Xpath queries > 18k characters yield a unknown error in lxml versions >= 4.8.0
Xpath Queries longer than app. 18000 characters/bytes yield an unknown error at least in lxml version 4.8.0 and higher. In earlier versions (at least 4.5.2 and lower) this error does not occur.
Python : sys.version_info(major=3, minor=10, micro=8, releaselevel='final', serial=0) lxml.etree : (4, 9, 1, 0) libxml used : (2, 9, 12) libxml compiled : (2, 9, 12) libxslt used : (1, 1, 34) libxslt compiled : (1, 1, 34)
Traceback (most recent call last): File "D:\Dropbox\jodijk\myprograms\python\LoL\test_lxml.py", line 137, in main() File "D:\Dropbox\jodijk\myprograms\python\LoL\test_lxml.py", line 128, in main results = getresults(strees[stree], fullquery) File "D:\Dropbox\jodijk\myprograms\python\LoL\test_lxml.py", line 29, in getresults noderesults = stree.xpath(fullquery) File "src\lxml\etree.pyx", line 1599, in lxml.etree._Element.xpath File "src\lxml\xpath.pxi", line 305, in lxml.etree.XPathElementEvaluator.call File "src\lxml\xpath.pxi", line 225, in lxml.etree._XPathEvaluatorBase._handle_result lxml.etree.XPathEvalError: unknown error
The relevant Xpath queries are valid and work without any problem in other Xpath query evaluators and in earlier versions od lxml.

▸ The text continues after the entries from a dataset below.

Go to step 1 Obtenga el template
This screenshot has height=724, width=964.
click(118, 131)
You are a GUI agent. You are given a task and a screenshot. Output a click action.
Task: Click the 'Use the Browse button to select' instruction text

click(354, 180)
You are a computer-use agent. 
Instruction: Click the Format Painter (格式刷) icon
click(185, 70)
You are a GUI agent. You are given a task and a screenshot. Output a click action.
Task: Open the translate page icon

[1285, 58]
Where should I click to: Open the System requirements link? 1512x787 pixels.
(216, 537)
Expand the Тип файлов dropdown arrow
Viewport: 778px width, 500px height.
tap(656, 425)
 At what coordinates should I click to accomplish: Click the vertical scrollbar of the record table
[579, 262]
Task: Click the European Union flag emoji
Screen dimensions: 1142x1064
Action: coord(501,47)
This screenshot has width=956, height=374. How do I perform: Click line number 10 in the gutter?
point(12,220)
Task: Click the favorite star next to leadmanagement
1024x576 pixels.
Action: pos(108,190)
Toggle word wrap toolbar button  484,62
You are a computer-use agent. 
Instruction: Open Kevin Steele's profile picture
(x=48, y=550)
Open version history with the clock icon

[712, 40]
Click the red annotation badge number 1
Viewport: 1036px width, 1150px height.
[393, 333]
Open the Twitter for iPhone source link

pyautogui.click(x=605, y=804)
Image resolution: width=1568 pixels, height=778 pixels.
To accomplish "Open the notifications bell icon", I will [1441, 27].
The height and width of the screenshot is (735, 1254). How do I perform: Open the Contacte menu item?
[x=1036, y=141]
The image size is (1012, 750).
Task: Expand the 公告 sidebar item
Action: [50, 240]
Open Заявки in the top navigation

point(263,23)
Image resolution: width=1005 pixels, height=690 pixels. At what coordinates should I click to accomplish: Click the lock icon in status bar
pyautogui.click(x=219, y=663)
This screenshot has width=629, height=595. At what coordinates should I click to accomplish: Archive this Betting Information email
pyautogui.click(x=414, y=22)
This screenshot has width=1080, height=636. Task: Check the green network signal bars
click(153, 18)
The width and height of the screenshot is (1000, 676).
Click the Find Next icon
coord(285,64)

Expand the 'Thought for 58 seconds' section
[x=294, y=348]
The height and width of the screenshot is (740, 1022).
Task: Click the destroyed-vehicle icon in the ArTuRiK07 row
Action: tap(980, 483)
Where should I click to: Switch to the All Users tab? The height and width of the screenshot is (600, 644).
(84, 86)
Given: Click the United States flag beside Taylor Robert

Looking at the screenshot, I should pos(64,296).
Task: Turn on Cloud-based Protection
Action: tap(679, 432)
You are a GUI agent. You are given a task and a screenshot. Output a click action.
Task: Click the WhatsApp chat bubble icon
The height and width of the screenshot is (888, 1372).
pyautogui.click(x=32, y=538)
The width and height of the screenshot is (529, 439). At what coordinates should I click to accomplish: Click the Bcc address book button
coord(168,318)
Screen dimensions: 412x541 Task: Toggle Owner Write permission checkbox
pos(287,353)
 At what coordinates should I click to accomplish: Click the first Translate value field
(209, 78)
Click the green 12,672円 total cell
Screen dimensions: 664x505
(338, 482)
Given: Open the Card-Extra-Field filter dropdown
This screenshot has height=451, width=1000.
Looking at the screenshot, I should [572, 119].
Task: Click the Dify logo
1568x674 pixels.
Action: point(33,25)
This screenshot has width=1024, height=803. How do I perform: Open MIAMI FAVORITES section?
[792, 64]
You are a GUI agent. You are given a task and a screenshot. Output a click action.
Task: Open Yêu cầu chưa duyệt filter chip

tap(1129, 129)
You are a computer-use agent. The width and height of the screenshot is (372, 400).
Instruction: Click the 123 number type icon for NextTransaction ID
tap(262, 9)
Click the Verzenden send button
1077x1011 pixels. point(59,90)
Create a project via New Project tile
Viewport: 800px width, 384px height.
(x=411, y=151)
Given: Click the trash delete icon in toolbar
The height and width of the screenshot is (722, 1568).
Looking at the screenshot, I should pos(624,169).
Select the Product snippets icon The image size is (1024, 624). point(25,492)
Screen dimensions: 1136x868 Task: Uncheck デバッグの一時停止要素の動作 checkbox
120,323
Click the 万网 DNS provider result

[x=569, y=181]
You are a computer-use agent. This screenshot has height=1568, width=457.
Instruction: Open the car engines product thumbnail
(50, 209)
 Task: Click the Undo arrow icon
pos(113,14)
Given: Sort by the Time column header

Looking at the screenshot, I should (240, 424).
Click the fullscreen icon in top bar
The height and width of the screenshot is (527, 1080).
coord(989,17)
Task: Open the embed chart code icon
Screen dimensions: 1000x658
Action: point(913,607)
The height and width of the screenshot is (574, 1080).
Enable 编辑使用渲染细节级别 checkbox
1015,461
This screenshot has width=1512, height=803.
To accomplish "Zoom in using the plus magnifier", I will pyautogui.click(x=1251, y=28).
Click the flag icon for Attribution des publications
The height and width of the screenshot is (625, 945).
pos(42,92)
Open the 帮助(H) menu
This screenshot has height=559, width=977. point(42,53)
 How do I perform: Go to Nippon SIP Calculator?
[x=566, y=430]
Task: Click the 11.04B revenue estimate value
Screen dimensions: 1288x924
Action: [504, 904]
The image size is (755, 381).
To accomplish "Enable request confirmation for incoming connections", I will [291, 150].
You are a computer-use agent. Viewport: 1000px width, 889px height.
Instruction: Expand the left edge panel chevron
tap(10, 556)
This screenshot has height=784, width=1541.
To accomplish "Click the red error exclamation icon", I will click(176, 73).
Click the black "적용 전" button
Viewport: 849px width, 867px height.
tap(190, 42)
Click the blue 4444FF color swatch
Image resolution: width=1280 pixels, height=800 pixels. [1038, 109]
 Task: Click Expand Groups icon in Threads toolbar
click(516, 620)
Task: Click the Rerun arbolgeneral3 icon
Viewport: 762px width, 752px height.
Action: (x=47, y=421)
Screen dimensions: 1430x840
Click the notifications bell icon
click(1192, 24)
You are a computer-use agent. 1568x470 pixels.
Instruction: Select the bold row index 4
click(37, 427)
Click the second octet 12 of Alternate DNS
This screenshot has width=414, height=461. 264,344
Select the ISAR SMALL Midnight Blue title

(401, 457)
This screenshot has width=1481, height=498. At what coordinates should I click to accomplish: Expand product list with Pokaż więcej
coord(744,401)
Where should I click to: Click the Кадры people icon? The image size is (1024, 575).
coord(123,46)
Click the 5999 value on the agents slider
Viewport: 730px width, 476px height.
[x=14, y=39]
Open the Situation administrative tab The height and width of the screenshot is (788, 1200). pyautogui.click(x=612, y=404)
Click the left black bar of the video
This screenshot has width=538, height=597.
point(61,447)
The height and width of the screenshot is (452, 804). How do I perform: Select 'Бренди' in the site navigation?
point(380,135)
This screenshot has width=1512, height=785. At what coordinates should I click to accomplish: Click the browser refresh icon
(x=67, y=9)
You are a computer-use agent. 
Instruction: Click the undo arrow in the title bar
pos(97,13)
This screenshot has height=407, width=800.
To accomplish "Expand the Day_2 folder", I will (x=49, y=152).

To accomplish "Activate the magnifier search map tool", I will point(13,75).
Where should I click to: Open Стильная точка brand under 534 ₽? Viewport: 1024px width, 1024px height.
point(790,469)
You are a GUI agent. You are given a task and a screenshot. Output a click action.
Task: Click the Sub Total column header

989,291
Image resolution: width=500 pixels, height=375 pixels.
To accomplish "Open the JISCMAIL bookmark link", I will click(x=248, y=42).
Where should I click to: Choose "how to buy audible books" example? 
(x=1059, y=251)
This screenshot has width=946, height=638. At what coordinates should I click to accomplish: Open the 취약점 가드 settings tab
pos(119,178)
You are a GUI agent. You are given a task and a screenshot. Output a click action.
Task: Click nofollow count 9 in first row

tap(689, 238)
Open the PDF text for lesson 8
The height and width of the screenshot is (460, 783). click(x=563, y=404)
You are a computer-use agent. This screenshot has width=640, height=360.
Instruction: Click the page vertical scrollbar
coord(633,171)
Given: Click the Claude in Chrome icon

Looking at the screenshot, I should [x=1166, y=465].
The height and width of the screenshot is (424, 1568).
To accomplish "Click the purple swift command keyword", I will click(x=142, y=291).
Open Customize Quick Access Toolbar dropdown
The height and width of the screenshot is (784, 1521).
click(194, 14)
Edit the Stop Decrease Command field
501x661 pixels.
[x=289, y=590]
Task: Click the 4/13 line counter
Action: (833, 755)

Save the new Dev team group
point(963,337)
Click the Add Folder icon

We use names for macros inside Xpath expressions. These are surrounded by %. We first expand these macros so that a full-fledged Xpath expression results. Below we give some data that suggest that a length > 18000 characters/bytes causes the problem
query length //node[%declarative% and %Tarsp_B_X_count% = 3] 18165 invalid query: unknown error //node[( %Tarsp_B_X_count% = 3)] 14938 ok //node[( %declarative% )] 3239 ok
I can send an Xpath query longer than 18k characters so that you can test yourself, but I do not know how to attach a file here.
Since this is a problem with Xpath, the lxml website suggest the problem might be with libxml2 rather than lxml, so that is why I submit it here.
I look forward to a response.